**TASK:** Transcribe exactly the stretch of lines beginning at the one containing "The height and width of the screenshot is (812, 1484)." and closing with the last line of the entries below. Omit images.

(Stored data entries)
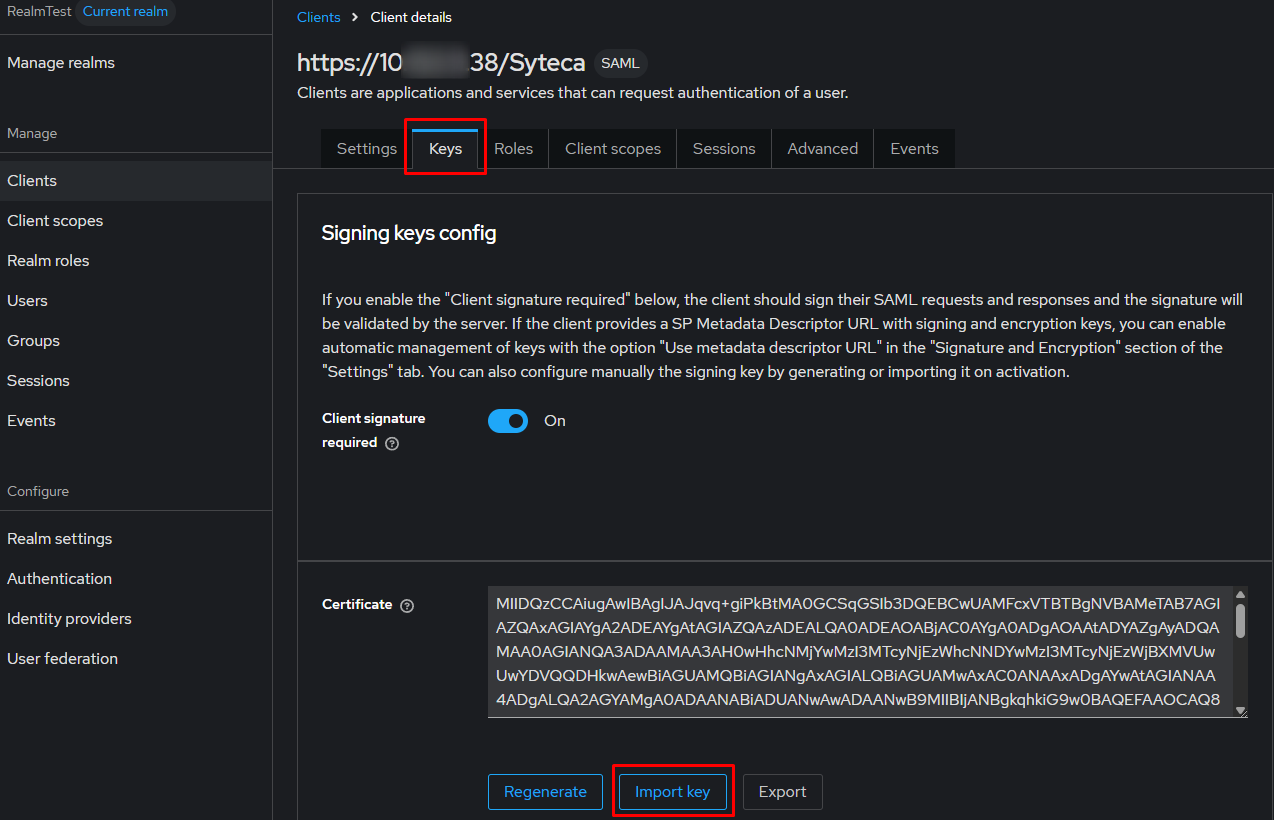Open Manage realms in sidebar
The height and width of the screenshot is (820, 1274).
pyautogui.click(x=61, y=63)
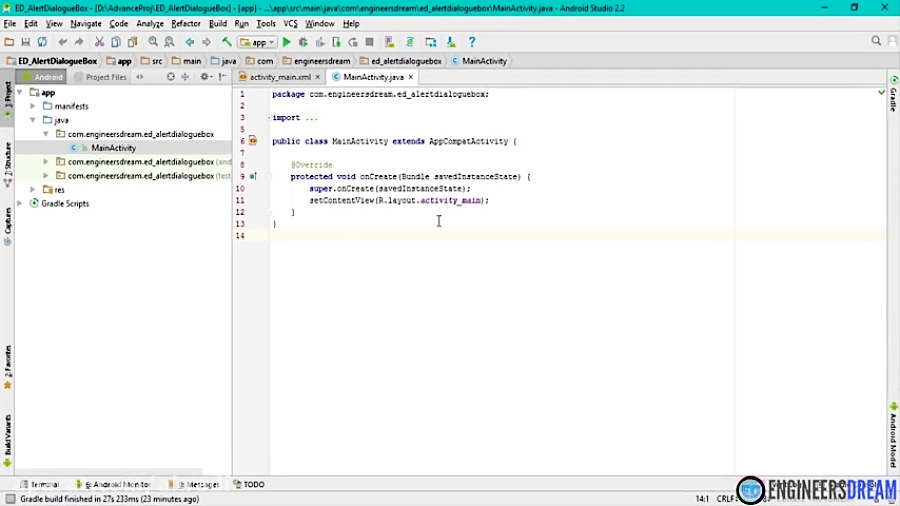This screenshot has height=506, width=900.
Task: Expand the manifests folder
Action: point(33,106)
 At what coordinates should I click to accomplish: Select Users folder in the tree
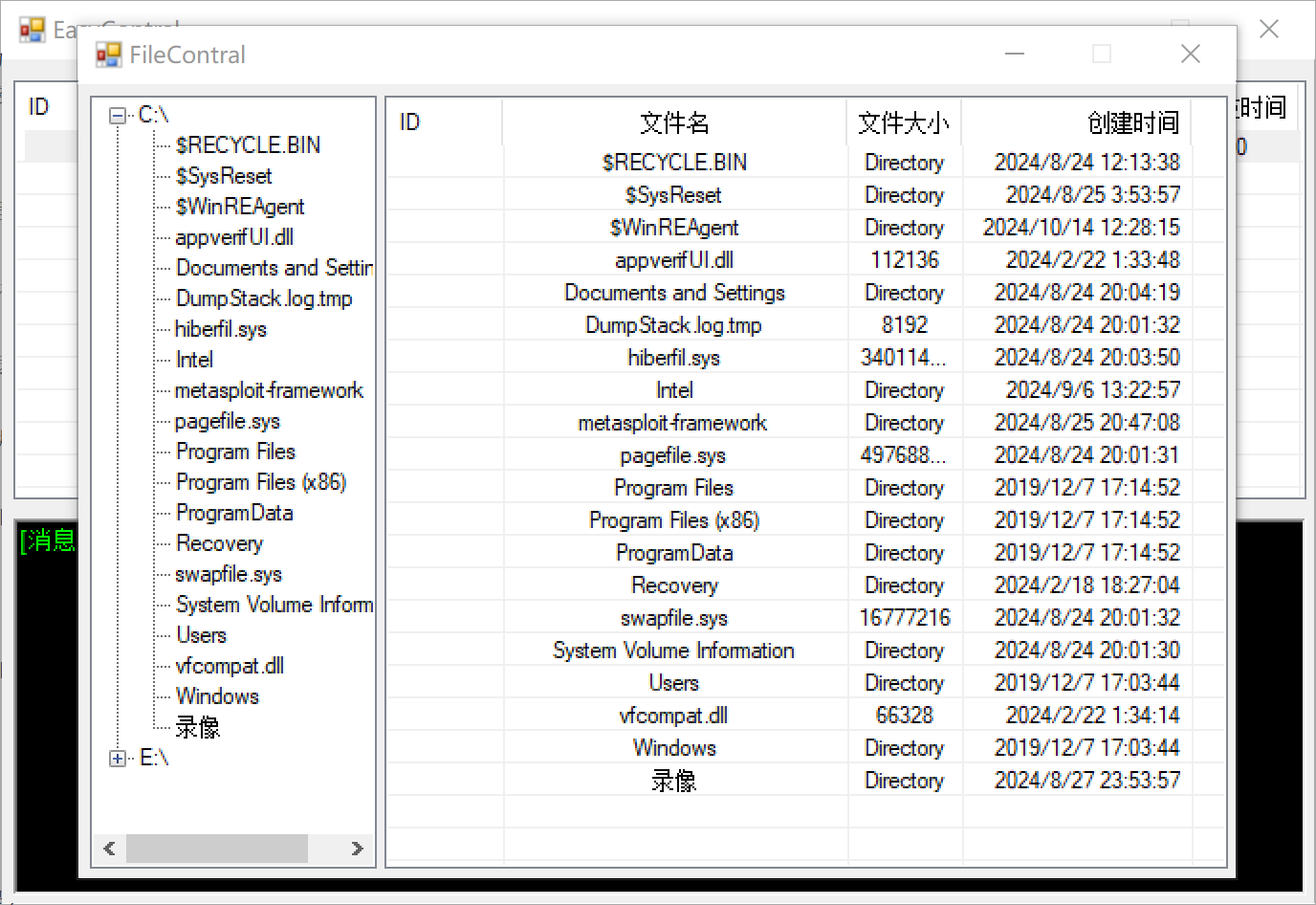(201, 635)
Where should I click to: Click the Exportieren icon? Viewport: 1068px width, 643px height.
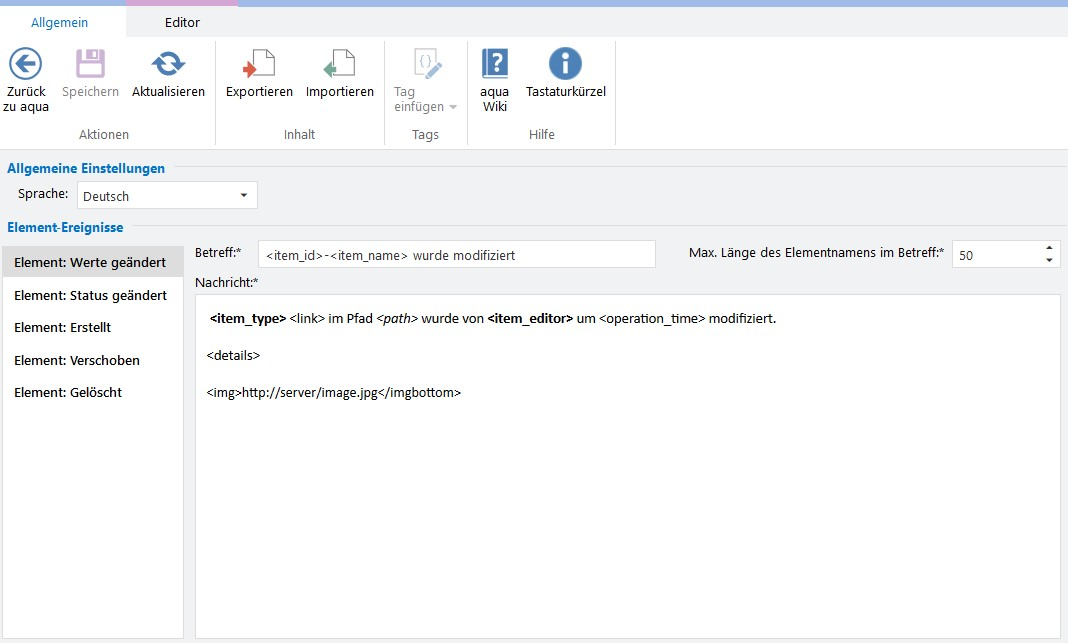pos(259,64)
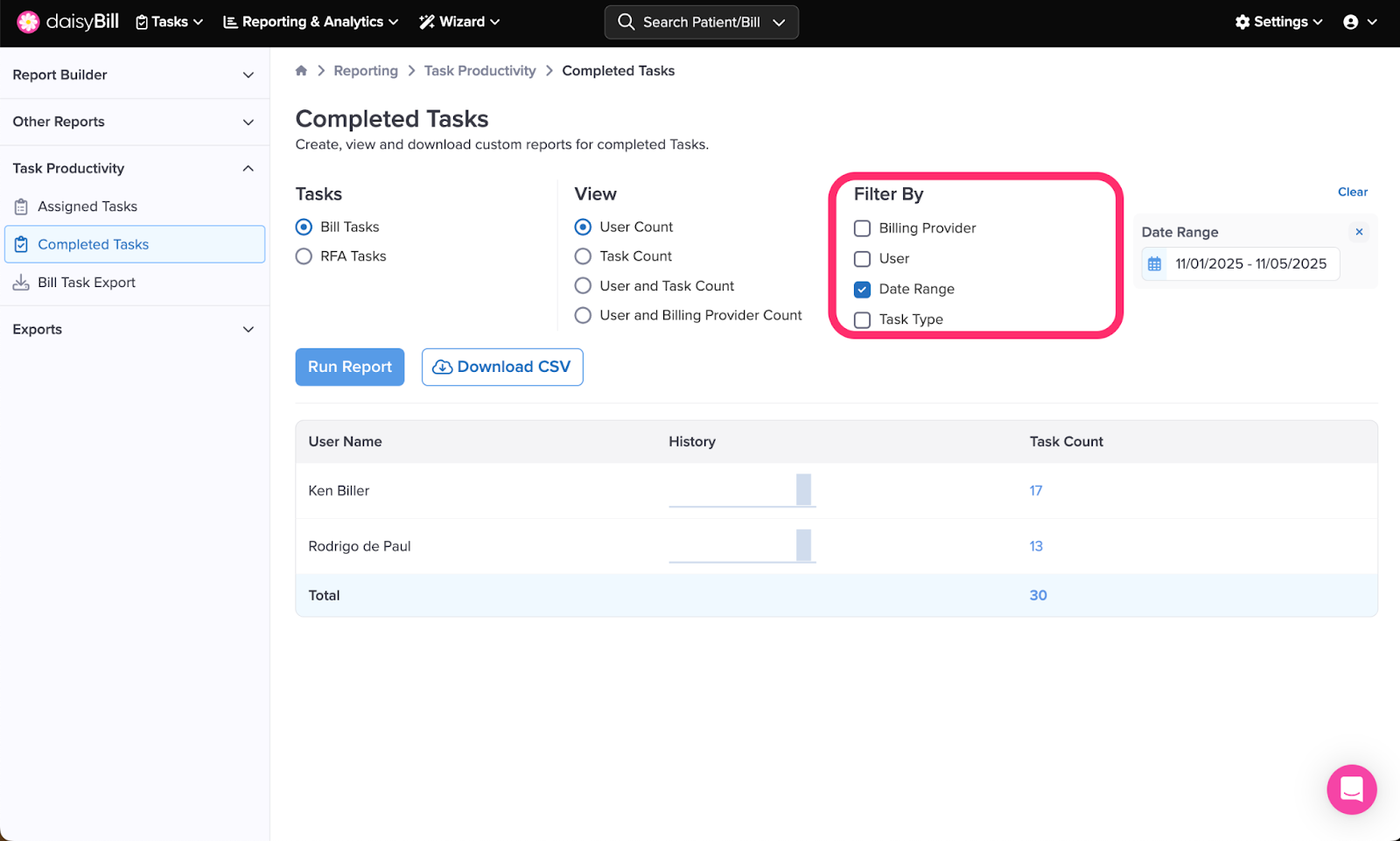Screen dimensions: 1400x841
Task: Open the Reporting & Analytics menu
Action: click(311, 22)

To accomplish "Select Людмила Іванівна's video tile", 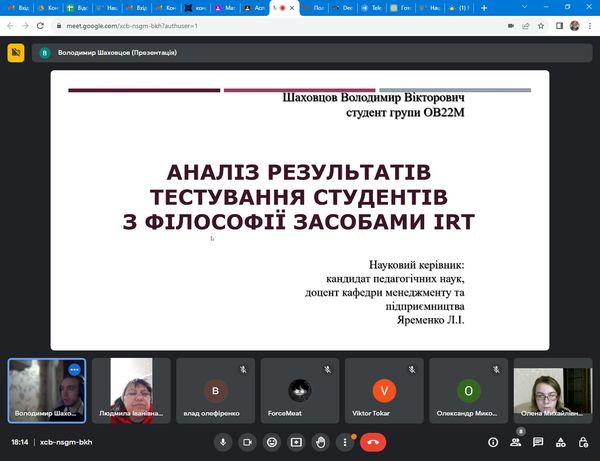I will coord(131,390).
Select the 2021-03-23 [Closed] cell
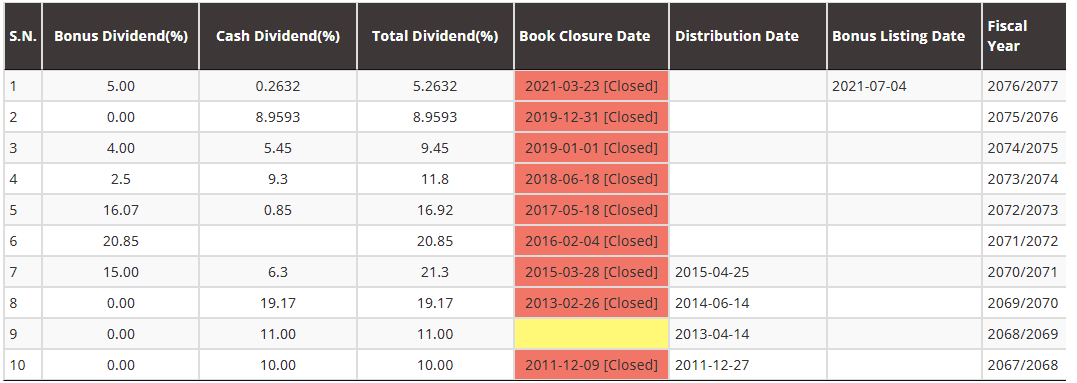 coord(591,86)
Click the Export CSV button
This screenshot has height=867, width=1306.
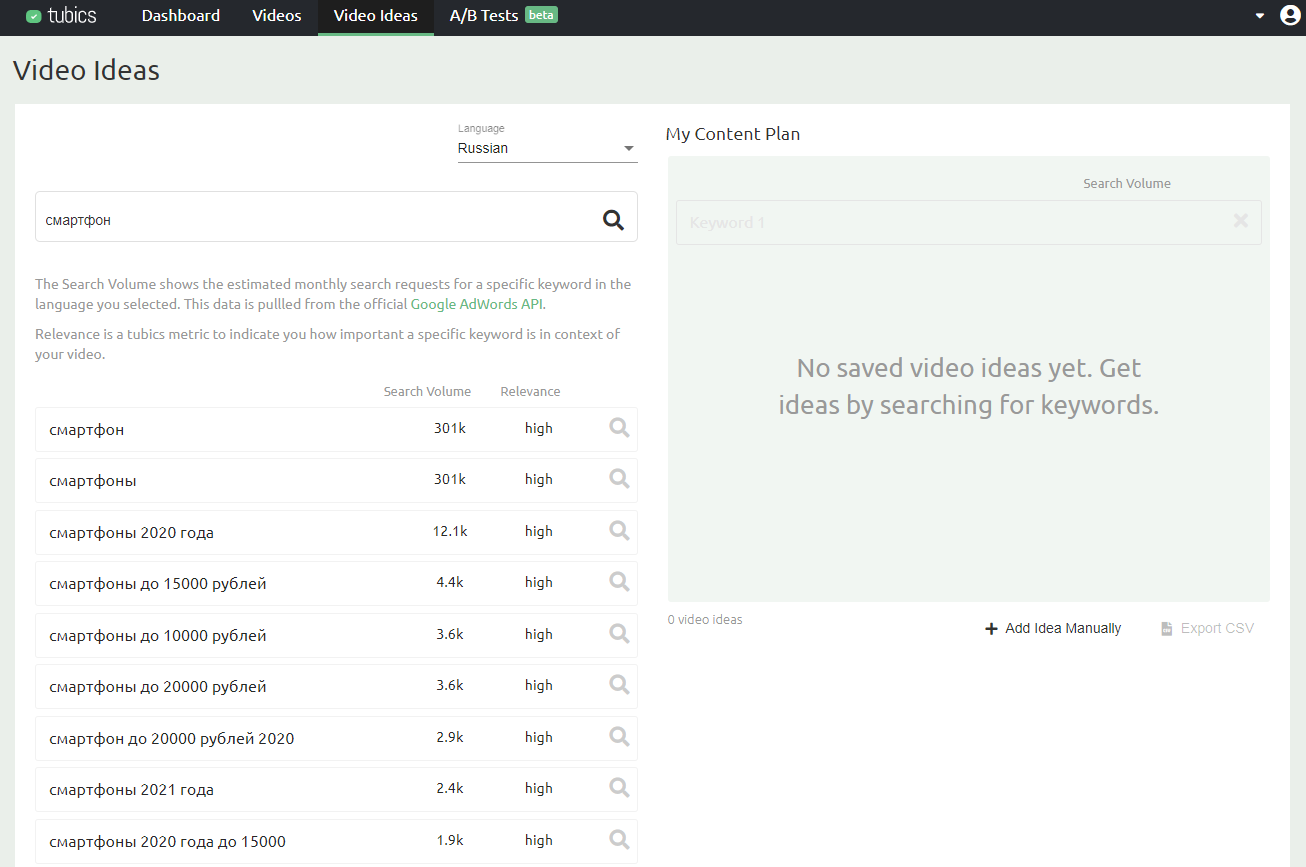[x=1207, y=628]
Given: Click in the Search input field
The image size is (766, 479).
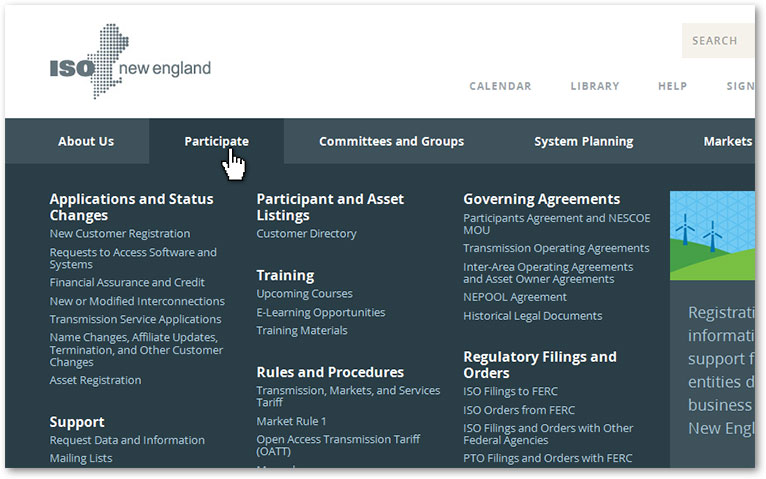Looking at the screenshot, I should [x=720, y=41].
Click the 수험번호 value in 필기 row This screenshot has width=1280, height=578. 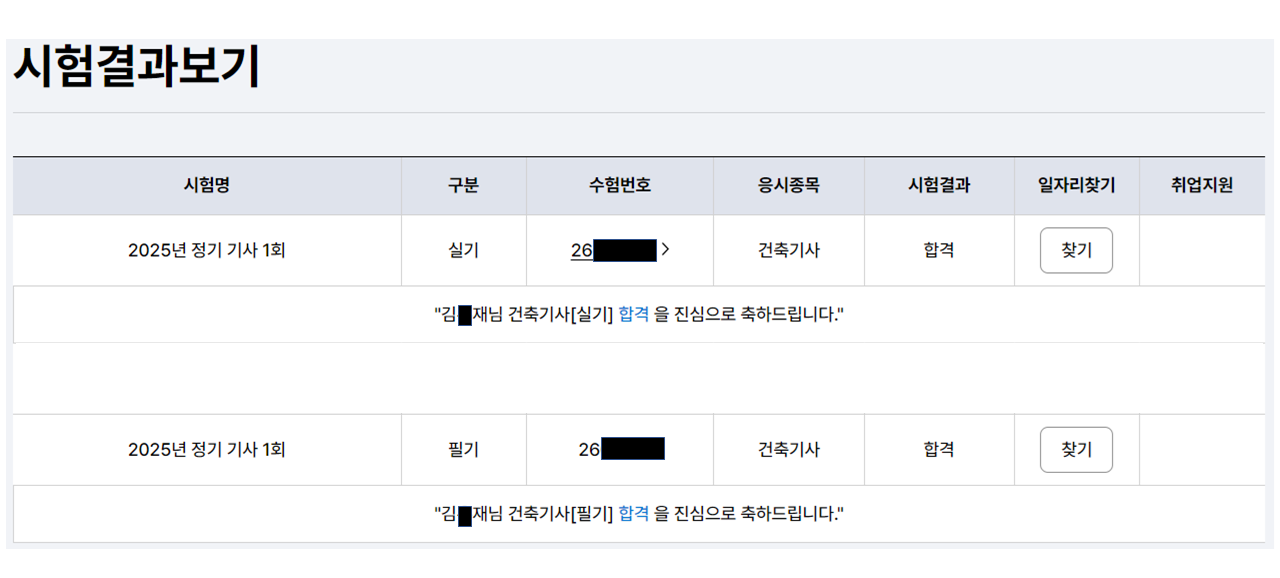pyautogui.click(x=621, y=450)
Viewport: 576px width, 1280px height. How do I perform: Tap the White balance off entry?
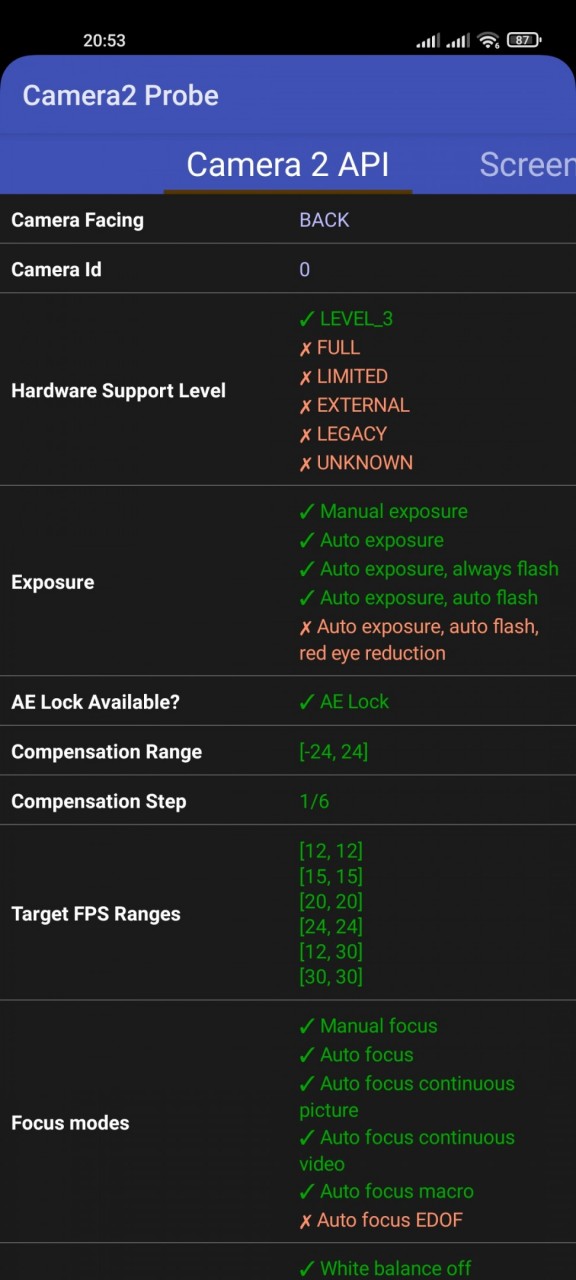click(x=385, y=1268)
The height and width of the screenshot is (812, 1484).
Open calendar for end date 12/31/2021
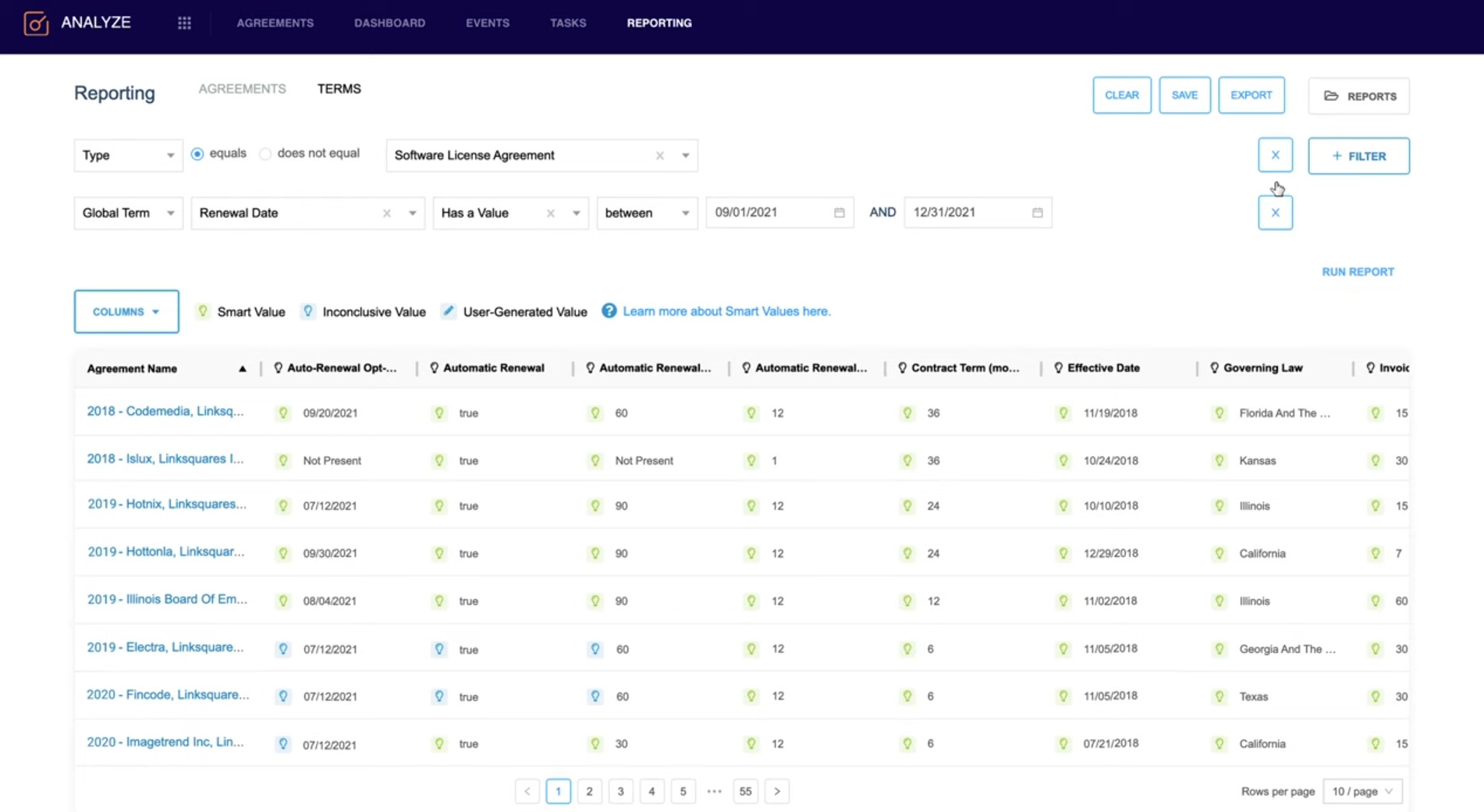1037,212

**EXERCISE SOLUTION:**
The height and width of the screenshot is (812, 1484).
Open calendar for end date 12/31/2021
1037,212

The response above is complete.